A key indicator of population health, reflecting the functioning of its health system, is maternal mortality. In 2000, Afghanistan had one of the highest estimated maternal mortality ratios (MMR) in the world of 1,800 deaths per 100,000 live births [6]. An initial assessment in 2002 revealed that Afghanistan had only 467 birth attendants who identified themselves as having at least some formal midwifery training [7] for a population of around 26.8 million [8] and just 8% of women delivered with the assistance of a skilled birth attendant [5, 9]. Health facilities remained concentrated in cities, although 75-80% of the population was rural. Figure 1 shows approximately 78% of maternal deaths were from preventable causes, including obstructed labour, haemorrhage, pregnancy-induced hypertension, and sepsis [3].

Figure 1
figure 1

Causes of maternal mortality in Afghanistan (1999–2002).

The impact of maternal mortality goes beyond a woman’s death, frequently leading to higher rates of morbidity and mortality in the immediate family with the primary carer gone. One study found 74% of live newborns subsequently died after their mother died in delivery or postpartum [3]. Most women had no delivery care apart from unskilled traditional birth attendants (TBAs; Table 1) and relied on traditional medicine or ‘unani tibb’[10]. Contraception was largely unavailable, leading to an estimated fertility rate of 6.9 births per woman [11].

Table 1 Birth attendance terms

Maternal health experts agree that a key factor in maternal deaths is delivery without assistance from a skilled birth attendant (SBA; Table 1) [1416]. By 2001, Afghanistan desperately needed skilled female health workers. Particularly, it needed a large number of midwives, trained to international standards and with skills to address the most common birth complications faced by Afghan women. Furthermore, midwives needed to be deployable in rural and often very remote areas where mortality rates were worst. Finally, midwives had to be accepted by communities if they were to change traditional behaviours and improve health outcomes.

Due to these challenges, a new training programme for midwives was initiated and piloted (2002–2004) in eastern Afghanistan and scaled-up nationally in 2005. This initiative became the Community Midwifery Education (CME) programme. Its decentralised implementation made it possible for women to receive training near their own communities and subsequently return to them as trained midwives.

Analysis of policy decisions is important in Afghanistan, as there is intense political and financial pressure to see development initiatives succeed. Afghanistan is the largest recipient of international aid by some margin, and in the context of a global economic downturn, investments must be justified [17]. The aim of this study was to assess how the CME programme developed, implemented, and accepted in Afghanistan. It explores its potential impact on maternal health and more broadly as an example of female empowerment.

Methods

Policy analysis was informed by a review of published and grey literature triangulated with in-depth interviews with purposively-selected informants. Table 1 provides definitions used for midwife, skilled birth attendant, and traditional birth attendant.

___

* _PROBLEM 1_: From the text on maternal health in Afghanistan, copy the stretch from "Causes of maternal" through "per woman [11]." word for word.
* _PROBLEM 2_: In the text on maternal health in Afghanistan, what was the estimated fertility rate when contraception was largely unavailable?
* _PROBLEM 3_: Continue the text on maternal health in Afghanistan from where it stops.

___

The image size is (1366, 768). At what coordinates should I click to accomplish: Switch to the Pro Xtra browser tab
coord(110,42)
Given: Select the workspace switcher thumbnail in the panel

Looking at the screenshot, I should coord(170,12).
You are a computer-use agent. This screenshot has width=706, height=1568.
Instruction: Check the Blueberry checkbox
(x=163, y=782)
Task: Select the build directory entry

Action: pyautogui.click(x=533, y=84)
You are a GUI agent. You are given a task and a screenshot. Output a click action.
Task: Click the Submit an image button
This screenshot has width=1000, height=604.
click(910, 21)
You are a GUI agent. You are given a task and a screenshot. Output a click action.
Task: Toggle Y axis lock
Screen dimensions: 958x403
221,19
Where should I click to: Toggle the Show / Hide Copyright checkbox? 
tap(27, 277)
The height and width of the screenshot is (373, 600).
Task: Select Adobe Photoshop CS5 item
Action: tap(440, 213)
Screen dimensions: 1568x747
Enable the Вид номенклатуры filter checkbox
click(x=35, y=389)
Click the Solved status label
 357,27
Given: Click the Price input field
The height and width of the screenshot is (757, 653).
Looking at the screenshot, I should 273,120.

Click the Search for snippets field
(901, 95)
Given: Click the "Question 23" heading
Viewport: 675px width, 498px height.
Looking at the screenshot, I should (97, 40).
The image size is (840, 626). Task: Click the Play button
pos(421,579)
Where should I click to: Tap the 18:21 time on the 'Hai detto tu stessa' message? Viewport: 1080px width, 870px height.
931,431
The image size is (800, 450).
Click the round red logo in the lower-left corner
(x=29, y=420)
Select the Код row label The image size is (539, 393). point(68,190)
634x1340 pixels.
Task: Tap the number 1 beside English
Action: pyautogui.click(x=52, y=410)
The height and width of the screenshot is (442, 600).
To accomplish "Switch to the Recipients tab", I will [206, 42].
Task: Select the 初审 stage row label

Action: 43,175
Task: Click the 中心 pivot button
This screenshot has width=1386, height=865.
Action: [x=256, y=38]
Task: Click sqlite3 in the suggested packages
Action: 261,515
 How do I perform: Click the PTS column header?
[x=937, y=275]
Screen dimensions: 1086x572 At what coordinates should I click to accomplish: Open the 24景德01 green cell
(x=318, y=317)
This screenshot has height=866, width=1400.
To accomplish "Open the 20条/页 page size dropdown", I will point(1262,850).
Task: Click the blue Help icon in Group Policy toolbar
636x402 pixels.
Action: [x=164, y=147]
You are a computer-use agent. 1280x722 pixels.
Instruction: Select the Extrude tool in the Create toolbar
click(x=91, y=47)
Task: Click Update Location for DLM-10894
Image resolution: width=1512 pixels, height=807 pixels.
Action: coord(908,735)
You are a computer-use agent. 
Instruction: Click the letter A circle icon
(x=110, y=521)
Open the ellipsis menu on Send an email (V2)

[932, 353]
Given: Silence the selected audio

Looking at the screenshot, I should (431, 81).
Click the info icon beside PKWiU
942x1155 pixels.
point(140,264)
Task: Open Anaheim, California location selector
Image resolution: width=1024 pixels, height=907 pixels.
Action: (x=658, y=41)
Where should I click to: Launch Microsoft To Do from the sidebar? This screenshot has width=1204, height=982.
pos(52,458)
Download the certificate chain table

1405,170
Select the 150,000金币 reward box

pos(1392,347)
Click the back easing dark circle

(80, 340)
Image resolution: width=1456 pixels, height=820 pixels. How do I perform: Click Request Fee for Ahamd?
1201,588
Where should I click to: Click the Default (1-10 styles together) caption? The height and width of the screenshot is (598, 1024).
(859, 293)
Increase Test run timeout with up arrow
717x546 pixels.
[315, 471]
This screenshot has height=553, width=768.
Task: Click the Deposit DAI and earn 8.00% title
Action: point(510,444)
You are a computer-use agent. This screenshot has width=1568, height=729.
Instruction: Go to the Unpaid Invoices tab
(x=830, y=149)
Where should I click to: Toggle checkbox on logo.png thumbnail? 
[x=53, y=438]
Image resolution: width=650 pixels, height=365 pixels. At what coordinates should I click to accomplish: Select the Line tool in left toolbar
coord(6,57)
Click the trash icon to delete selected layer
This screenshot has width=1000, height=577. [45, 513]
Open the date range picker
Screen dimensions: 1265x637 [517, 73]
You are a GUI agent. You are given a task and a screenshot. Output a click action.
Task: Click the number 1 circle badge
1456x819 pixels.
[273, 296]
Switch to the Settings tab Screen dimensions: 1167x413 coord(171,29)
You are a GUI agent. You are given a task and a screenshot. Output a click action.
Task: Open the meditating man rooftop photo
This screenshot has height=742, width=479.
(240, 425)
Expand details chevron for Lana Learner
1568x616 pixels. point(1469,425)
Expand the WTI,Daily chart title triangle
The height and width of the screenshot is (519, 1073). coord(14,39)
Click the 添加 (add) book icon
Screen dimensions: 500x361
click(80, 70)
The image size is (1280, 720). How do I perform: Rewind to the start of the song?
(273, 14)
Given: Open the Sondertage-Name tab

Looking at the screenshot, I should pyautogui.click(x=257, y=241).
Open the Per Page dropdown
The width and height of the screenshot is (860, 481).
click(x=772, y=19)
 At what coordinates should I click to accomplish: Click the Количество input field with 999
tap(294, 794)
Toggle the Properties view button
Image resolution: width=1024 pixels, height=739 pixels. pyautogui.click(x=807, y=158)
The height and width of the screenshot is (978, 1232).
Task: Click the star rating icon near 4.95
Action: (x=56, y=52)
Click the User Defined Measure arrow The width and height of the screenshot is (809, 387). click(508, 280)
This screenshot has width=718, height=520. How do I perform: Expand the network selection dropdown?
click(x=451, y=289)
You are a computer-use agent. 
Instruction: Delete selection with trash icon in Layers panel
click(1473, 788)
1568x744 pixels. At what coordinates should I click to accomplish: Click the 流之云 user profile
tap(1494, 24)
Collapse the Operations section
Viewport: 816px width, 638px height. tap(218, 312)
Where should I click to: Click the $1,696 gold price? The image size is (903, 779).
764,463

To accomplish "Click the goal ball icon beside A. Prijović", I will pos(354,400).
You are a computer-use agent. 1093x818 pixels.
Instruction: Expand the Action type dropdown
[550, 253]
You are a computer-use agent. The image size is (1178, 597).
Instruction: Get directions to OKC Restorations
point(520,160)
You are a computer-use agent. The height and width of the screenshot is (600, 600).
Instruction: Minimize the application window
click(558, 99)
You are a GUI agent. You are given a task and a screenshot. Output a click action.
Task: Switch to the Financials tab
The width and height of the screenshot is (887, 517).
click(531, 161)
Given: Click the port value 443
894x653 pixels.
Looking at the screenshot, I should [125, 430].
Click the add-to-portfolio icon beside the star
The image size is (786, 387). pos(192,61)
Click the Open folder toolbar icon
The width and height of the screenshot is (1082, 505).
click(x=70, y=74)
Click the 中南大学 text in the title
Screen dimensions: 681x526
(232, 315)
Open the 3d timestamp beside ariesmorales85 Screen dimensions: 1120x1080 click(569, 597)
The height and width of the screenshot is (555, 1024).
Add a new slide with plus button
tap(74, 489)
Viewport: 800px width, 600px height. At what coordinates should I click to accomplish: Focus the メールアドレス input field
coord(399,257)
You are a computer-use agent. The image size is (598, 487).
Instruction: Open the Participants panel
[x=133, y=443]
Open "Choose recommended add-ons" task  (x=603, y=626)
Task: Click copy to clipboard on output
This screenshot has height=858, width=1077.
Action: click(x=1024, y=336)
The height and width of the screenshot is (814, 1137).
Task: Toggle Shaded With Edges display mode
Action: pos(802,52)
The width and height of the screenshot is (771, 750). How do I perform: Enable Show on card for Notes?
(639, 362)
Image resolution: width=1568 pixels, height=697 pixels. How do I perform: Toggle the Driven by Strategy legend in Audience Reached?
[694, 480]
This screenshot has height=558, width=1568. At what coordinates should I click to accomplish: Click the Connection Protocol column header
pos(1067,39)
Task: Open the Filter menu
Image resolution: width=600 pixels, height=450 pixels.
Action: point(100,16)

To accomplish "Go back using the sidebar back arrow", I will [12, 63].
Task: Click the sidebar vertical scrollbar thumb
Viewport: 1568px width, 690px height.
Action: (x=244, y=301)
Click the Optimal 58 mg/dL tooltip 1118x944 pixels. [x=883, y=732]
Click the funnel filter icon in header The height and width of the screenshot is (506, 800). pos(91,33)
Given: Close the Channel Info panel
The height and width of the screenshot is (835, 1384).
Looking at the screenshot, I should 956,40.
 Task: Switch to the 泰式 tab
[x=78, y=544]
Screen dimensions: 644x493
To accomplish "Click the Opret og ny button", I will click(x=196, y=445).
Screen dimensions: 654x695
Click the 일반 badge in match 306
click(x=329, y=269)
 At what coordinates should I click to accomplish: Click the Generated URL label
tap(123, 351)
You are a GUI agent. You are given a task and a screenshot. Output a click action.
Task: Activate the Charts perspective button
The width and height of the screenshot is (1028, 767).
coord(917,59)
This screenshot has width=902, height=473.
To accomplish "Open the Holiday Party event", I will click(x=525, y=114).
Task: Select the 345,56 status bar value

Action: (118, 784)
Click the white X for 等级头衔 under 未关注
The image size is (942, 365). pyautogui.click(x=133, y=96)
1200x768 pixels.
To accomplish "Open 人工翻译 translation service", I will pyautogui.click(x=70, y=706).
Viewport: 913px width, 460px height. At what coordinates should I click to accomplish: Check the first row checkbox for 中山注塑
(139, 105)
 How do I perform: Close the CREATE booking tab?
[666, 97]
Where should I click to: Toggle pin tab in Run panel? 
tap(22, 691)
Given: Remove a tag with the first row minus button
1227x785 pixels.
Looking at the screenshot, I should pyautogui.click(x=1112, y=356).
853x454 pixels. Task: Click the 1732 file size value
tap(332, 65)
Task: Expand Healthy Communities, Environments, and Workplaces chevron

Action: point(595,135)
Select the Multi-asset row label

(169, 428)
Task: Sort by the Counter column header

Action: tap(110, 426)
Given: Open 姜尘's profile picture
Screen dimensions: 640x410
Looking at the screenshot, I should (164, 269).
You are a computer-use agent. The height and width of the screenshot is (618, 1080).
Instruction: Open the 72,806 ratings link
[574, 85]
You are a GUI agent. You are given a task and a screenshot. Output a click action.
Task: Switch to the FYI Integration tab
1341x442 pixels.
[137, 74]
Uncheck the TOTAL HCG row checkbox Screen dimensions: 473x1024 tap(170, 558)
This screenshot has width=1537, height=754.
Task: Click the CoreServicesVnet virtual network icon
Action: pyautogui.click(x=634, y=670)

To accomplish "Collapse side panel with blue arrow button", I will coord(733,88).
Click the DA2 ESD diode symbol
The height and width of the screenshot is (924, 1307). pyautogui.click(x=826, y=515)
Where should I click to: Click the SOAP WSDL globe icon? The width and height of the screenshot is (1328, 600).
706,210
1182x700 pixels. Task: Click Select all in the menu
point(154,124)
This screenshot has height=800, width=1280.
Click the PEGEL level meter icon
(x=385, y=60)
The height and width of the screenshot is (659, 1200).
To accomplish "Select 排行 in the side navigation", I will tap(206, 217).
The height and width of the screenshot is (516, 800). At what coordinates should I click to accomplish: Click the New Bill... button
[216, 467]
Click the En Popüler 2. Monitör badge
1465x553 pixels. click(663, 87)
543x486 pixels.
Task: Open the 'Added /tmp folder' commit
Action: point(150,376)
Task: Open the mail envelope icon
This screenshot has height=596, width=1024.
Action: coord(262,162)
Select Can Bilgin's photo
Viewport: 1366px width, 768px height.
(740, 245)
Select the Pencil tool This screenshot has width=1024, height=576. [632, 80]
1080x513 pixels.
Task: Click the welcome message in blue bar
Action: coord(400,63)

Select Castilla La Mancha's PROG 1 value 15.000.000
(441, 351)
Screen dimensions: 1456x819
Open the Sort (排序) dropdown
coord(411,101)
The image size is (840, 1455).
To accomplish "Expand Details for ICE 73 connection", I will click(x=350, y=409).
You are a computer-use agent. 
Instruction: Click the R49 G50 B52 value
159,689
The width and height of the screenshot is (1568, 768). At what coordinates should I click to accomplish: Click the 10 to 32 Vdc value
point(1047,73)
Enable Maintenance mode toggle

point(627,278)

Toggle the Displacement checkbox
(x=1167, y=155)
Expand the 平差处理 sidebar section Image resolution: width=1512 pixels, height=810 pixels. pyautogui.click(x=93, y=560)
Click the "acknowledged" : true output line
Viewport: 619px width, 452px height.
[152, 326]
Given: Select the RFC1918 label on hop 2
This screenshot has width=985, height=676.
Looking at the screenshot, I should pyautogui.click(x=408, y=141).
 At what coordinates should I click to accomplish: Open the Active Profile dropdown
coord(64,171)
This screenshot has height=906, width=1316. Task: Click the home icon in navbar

___

* _EXERCISE OUTPUT 1_:
Causes of maternal mortality in Afghanistan (1999–2002).

The impact of maternal mortality goes beyond a woman’s death, frequently leading to higher rates of morbidity and mortality in the immediate family with the primary carer gone. One study found 74% of live newborns subsequently died after their mother died in delivery or postpartum [3]. Most women had no delivery care apart from unskilled traditional birth attendants (TBAs; Table 1) and relied on traditional medicine or ‘unani tibb’[10]. Contraception was largely unavailable, leading to an estimated fertility rate of 6.9 births per woman [11].

* _EXERCISE OUTPUT 2_: 6.9 births per woman

* _EXERCISE OUTPUT 3_:
Data collection

Relevant policy documents, institutional reports, guidelines, and media articles were identified through Google and Google Scholar searches (e.g. using “Afghanistan maternal health”, “Afghanistan health system”, “Afghan midwives”, “Community Midwifery Education Afghanistan” as search terms); hand searches of WHO, USAID, Jhpiego, UNICEF, and HealthNet-TPO websites; and advice from informants. Published literature was identified from PubMed and Embase database searches, using “Afghanistan maternal health”, “Maternal mortality”, “Afghanistan health system”, “Afghan midwives”, “Community Midwifery Education Afghanistan” and combinations of these search terms.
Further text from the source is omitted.